Jacques Derrida, Élisabeth Roudinesco, psychanalyse, Commentaire d'oeuvre, psychanalystes, citation, Freud, évènements politiques, portée analytique, pulsion de pouvoir, théories freudiennes
Jacques Derrida fait partie de ces analystes qui ont mis le doigt sur l'importance de la notion de cruauté et de pouvoir au sein de l'oeuvre de Sigmund Freud, comme en témoigne d'emblée cette forte affirmation de Freud, « nous sommes tous issus d'une longue lignée d'assassins », en référence au premier meurtre de la Genèse, celui du meurtre d'Abel par son frère Cain. Alors que d'aucuns seraient ravis de laisser Freud dans le sillage de la psychanalyse « pure », il est pourtant à envisager aussi comme un penseur politique, puisqu'en réalité, la psychanalyse peut s'appliquer dans tous les domaines, et c'est bien là le point culminant de la citation étudiée : appliquer la psychanalyse dans tous les domaines, juridique, économique, politique, etc. revient à bouleverser profondément l'ordre établit existant au sein de ces derniers.

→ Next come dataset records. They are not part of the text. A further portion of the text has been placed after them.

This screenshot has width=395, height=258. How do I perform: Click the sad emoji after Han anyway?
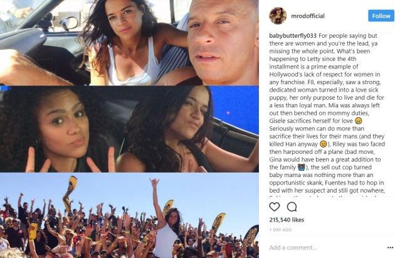[323, 144]
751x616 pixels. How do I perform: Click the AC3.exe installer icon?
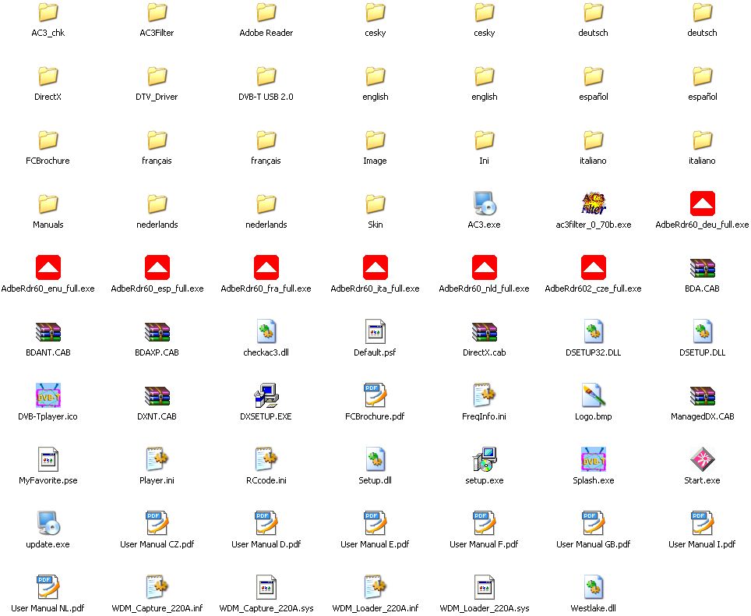[x=484, y=204]
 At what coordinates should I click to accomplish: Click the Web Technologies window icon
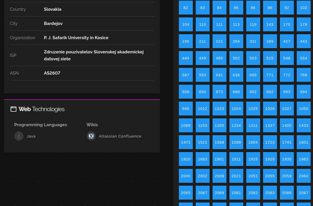13,109
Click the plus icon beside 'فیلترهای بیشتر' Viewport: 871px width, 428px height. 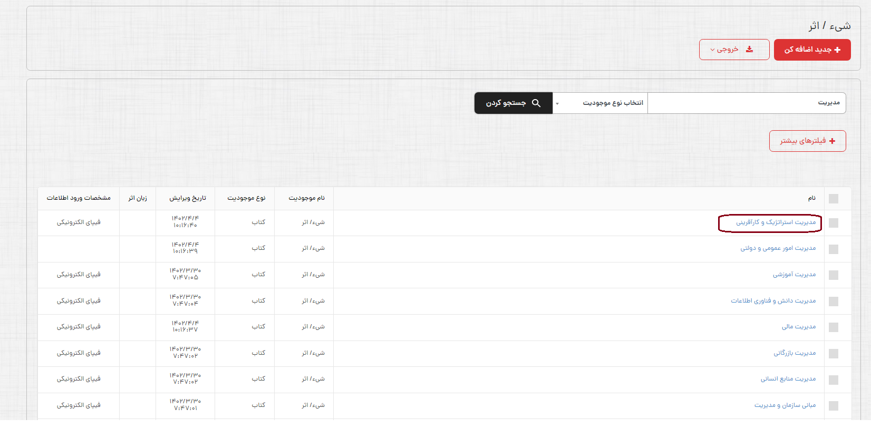pyautogui.click(x=833, y=141)
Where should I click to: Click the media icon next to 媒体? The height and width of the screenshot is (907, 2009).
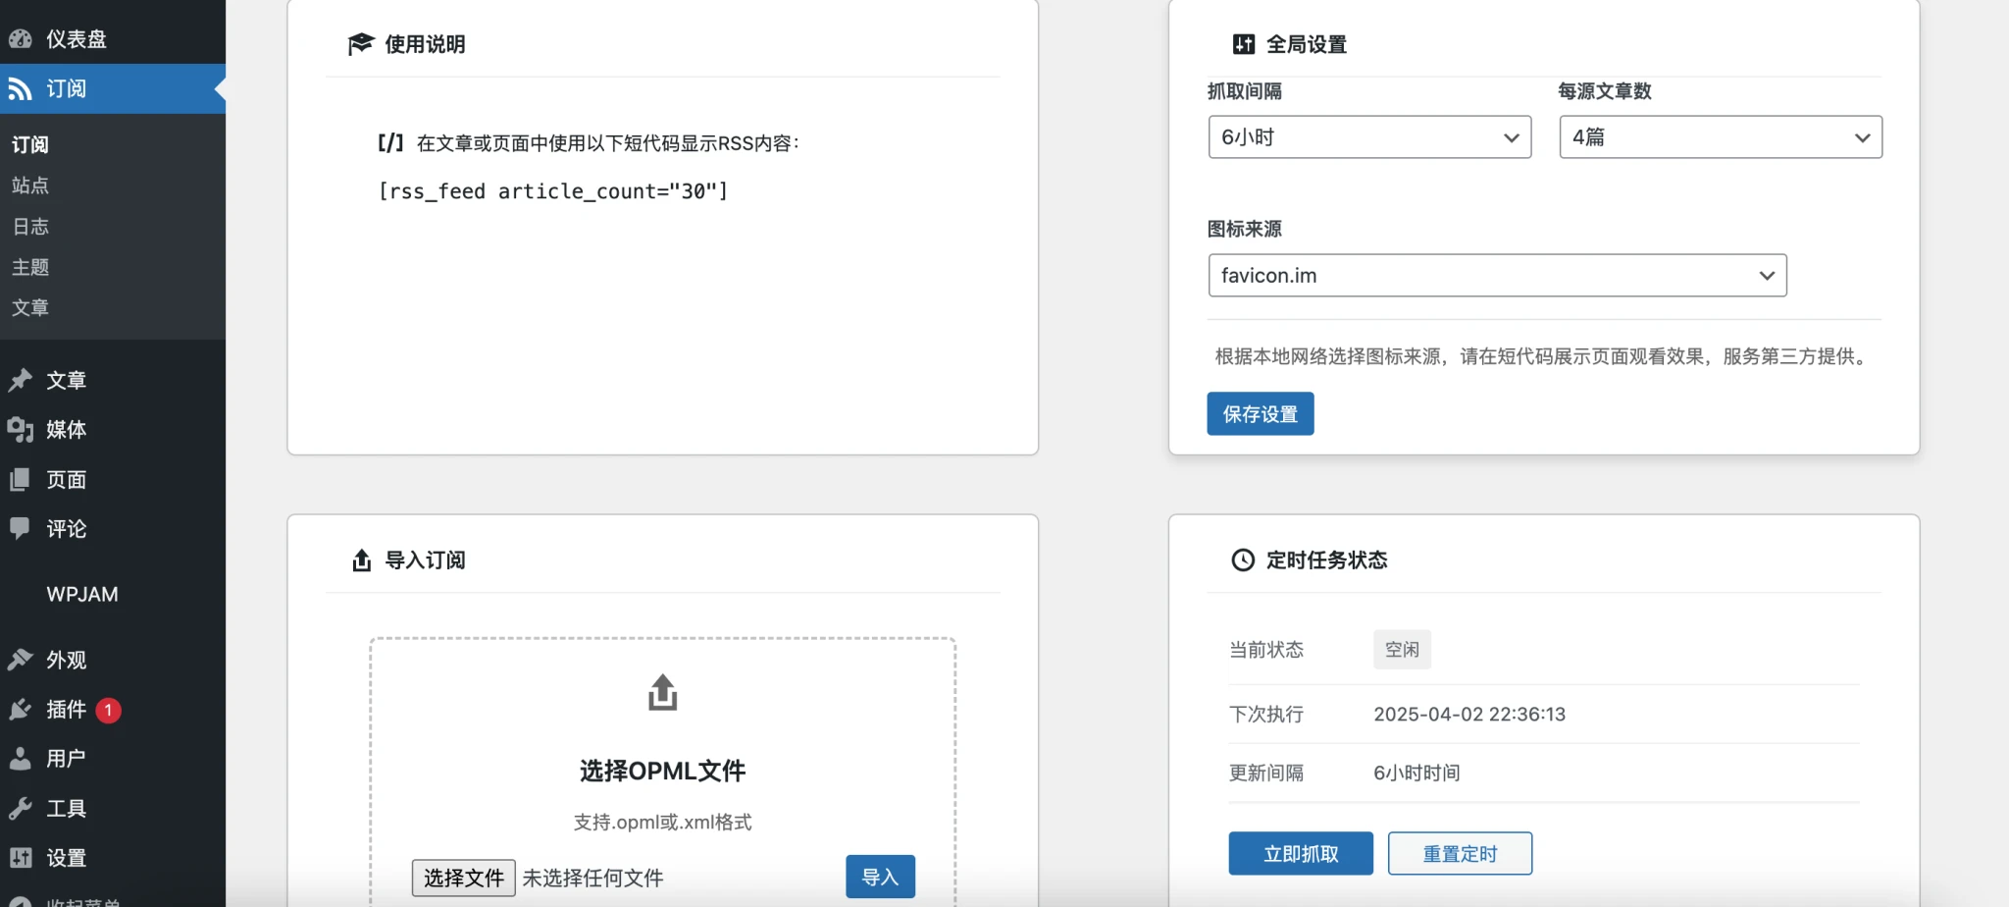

Freud analysait de manière fort éclairée les évènements politiques de son époque, traduisant ainsi la portée bien plus large que la psychanalyse revêt en réalité. En fait, la psychanalyse semble faire peur au pouvoir parce que, vu sa portée analytique et large qui s'applique tout autant à la politique, au pouvoir, et à l'exercice de la cruauté, elle représente un outil dangereux contre le pouvoir, notamment contre les dictatures, mais pas que. On comprend ainsi que politique, pouvoir et psychanalyse sont en fait intrinsèquement liés et que gestes politiques forts peuvent tout à fait être issus et/ou liés à la psychanalyse.
[...] Dès 1966, la psychanalyse se voit associée à d'autres domaines comme l'anthropologie ou la philologie, car, dans le fond, la psychanalyse invite à s'interroger sur la face cachée, sombre des choses. Ce faisant, il existe une dimension profondément critique à la psychanalyse, qui l'invite à remettre en question les autres sciences : on comprend ainsi aisément pourquoi elle se révèle profondément subversive pour le pouvoir. Foucault avait lui aussi bien compris l'importance de la psychanalyse, tout en la redoutant, affirmant que le discours psychanalytique revêtait une dimension « impérialiste ». [...]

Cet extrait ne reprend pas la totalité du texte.